▶ _What to do_:
Copy every record word for word. The images stay behind.

----

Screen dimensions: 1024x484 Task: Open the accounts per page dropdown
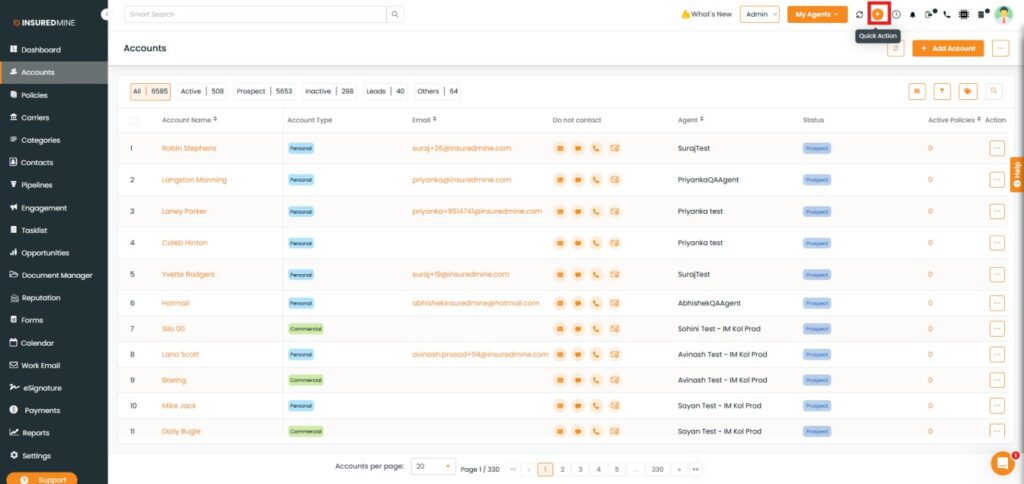click(x=432, y=467)
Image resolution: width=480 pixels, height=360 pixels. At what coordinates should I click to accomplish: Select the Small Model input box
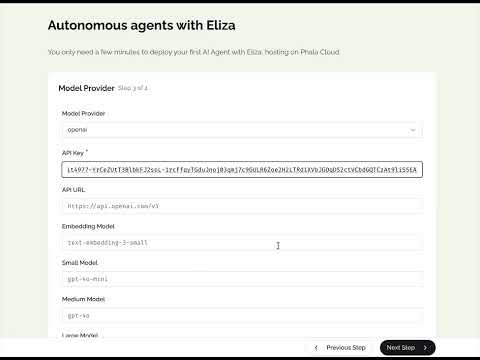[242, 279]
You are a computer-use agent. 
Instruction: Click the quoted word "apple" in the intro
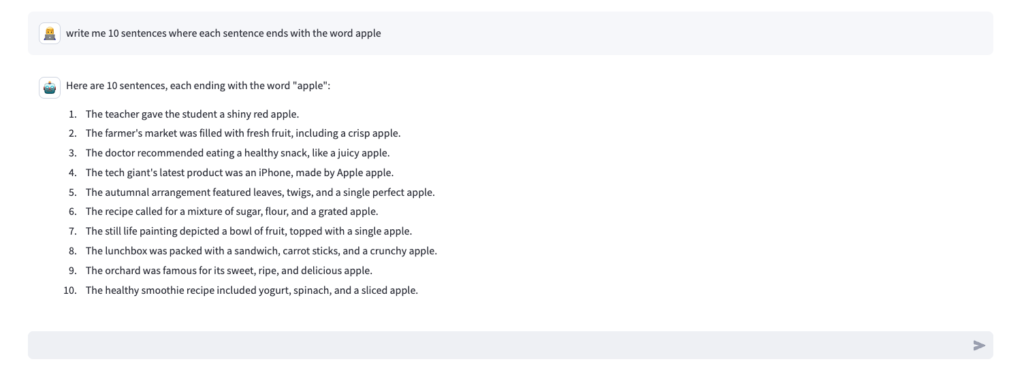coord(310,85)
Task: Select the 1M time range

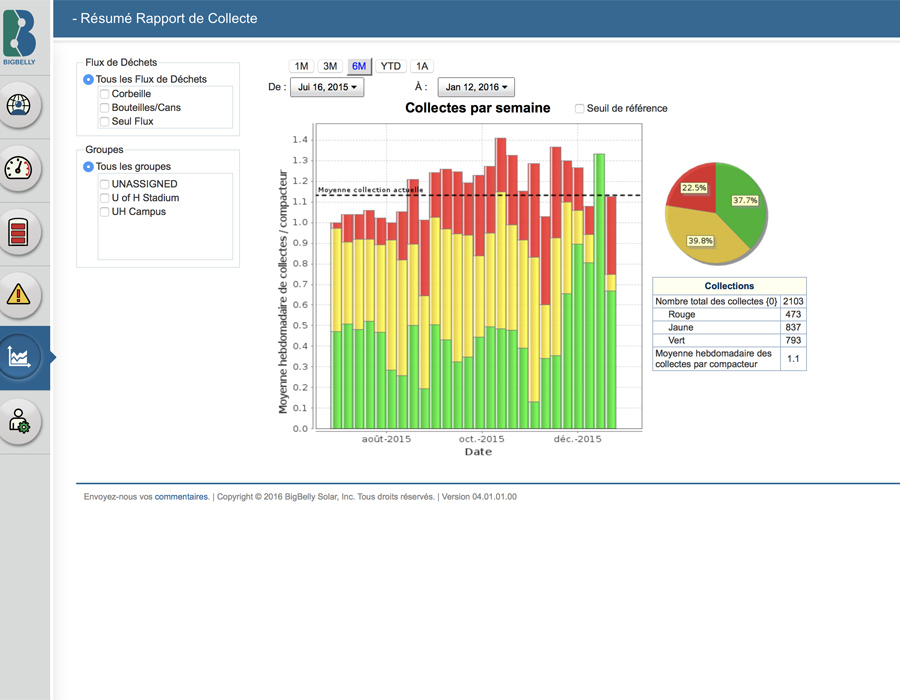Action: coord(301,66)
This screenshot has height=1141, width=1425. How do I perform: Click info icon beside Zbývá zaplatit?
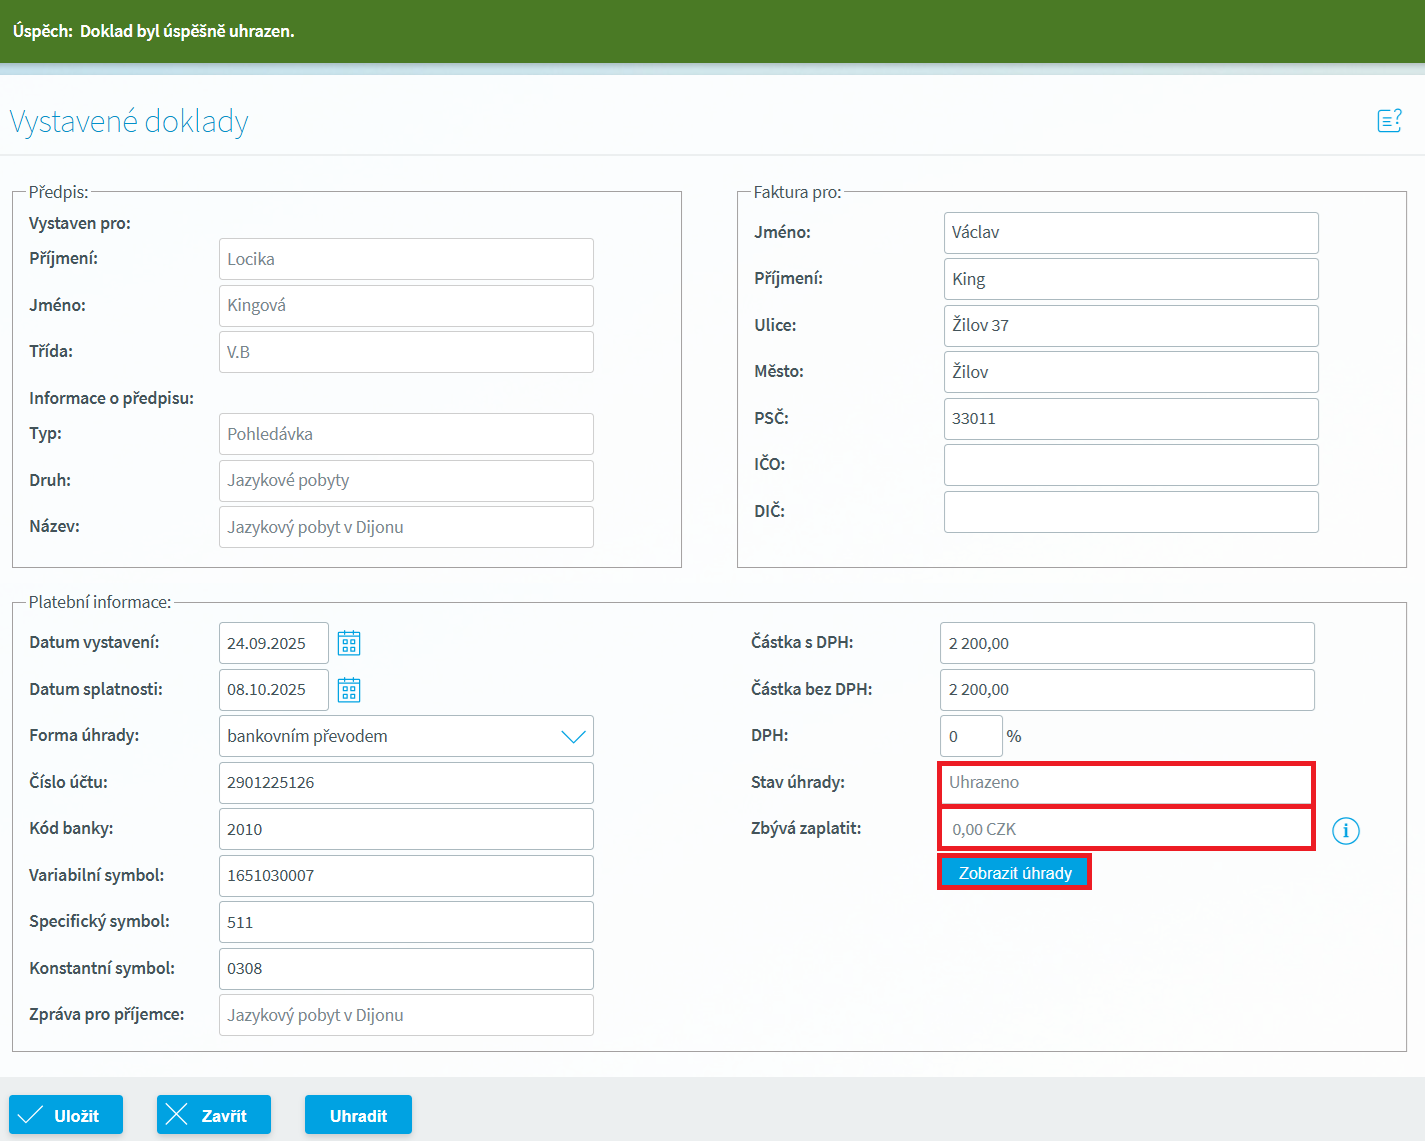pyautogui.click(x=1345, y=830)
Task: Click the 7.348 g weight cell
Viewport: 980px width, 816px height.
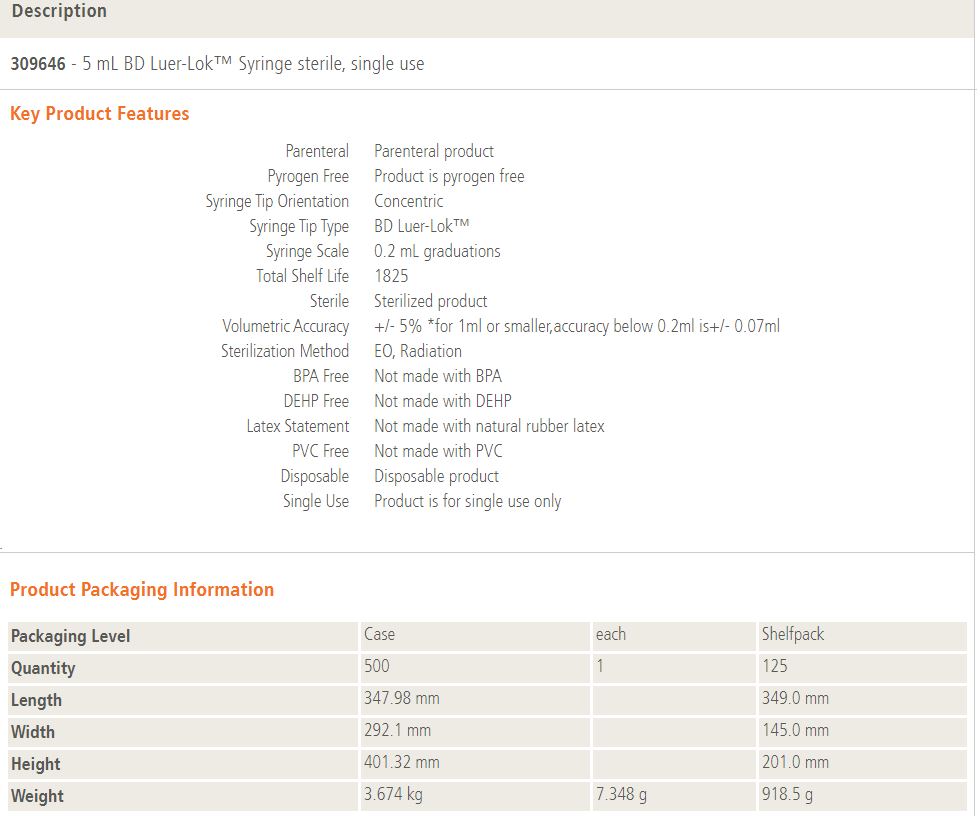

----

▶ _Your response_:
Screen dimensions: 1024x484 Task: Open the accounts per page dropdown
click(x=432, y=467)
Image resolution: width=480 pixels, height=360 pixels. At what coordinates should I click to accomplish: Select the Small Model input box
[242, 279]
You are a computer-use agent. 
Instruction: Click the quoted word "apple" in the intro
coord(310,85)
Task: Select the 1M time range

Action: coord(301,66)
This screenshot has height=1141, width=1425. How do I perform: Click info icon beside Zbývá zaplatit?
pyautogui.click(x=1345, y=830)
Task: Click the 7.348 g weight cell
Viewport: 980px width, 816px height.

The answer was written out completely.